Records drawn from a dataset:
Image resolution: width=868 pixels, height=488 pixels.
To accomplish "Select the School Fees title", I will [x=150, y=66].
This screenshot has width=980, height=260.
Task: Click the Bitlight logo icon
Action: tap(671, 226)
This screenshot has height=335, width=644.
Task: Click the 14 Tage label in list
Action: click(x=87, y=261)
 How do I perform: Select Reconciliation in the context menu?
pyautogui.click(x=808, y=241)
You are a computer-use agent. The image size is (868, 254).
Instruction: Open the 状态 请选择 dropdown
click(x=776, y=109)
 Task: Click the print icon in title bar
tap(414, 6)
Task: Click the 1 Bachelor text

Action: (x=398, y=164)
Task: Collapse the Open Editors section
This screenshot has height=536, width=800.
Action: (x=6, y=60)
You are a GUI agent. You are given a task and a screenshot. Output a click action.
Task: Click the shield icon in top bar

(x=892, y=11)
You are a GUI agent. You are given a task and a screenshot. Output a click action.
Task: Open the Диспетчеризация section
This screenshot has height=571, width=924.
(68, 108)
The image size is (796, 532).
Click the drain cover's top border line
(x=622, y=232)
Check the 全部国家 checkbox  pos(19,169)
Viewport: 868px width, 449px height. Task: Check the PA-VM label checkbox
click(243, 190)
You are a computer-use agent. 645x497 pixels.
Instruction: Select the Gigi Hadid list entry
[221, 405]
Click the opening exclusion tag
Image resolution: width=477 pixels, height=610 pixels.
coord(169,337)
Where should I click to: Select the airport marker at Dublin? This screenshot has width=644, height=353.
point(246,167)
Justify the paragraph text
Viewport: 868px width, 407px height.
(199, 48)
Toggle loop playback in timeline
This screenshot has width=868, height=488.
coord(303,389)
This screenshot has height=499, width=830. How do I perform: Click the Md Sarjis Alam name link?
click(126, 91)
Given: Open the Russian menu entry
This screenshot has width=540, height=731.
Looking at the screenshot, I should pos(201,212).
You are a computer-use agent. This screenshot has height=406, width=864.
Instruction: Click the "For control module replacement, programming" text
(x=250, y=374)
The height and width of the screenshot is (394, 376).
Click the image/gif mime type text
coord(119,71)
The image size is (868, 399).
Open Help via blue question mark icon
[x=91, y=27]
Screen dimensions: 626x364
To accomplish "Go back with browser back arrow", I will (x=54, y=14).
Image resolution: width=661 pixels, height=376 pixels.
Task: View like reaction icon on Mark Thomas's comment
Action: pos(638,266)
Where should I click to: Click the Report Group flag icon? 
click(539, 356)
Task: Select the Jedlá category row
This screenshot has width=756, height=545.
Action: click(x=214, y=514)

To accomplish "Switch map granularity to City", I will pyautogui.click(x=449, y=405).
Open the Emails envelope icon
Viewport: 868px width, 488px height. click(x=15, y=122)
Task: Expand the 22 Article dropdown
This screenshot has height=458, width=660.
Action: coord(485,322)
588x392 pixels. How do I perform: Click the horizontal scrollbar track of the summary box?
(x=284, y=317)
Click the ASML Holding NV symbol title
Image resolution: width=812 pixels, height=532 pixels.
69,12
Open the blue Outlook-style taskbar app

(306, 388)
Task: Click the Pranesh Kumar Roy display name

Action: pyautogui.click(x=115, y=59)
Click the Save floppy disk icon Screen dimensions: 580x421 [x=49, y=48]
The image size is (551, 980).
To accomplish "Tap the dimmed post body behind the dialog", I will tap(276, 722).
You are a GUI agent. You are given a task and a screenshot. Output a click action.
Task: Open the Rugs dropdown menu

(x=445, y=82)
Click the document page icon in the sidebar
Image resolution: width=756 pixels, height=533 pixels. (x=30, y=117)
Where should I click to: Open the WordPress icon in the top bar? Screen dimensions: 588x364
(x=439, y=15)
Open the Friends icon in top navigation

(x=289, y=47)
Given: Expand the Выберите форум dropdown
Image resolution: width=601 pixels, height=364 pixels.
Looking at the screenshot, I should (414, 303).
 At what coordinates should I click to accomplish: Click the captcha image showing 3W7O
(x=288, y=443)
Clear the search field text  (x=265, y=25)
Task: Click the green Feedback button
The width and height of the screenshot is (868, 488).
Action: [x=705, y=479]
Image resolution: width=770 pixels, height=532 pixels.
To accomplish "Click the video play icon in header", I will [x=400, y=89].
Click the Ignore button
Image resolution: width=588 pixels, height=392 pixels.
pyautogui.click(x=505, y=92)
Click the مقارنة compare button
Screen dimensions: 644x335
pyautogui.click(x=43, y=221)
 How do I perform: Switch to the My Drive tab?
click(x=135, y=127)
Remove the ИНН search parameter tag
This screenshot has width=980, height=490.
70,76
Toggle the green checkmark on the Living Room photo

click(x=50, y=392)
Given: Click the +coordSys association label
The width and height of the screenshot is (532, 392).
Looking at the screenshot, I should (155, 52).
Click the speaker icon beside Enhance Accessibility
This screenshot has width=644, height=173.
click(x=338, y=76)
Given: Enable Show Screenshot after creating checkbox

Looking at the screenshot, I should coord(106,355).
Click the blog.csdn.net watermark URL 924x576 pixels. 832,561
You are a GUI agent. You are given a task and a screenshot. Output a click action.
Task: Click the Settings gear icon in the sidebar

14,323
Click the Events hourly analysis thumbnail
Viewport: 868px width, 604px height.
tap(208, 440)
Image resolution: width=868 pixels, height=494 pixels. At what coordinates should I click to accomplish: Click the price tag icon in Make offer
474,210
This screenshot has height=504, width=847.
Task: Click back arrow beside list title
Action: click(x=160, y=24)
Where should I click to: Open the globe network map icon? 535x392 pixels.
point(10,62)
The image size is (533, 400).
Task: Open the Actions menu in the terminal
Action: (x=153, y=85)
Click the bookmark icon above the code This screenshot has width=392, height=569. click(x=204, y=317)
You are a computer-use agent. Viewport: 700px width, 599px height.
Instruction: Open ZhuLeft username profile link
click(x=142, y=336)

WORK ORDER:
What is needed is every line from the data above that includes the string "section", copied out.

EXPECTED ANSWER:
Task: Collapse the Open Editors section
Task: Open the Диспетчеризация section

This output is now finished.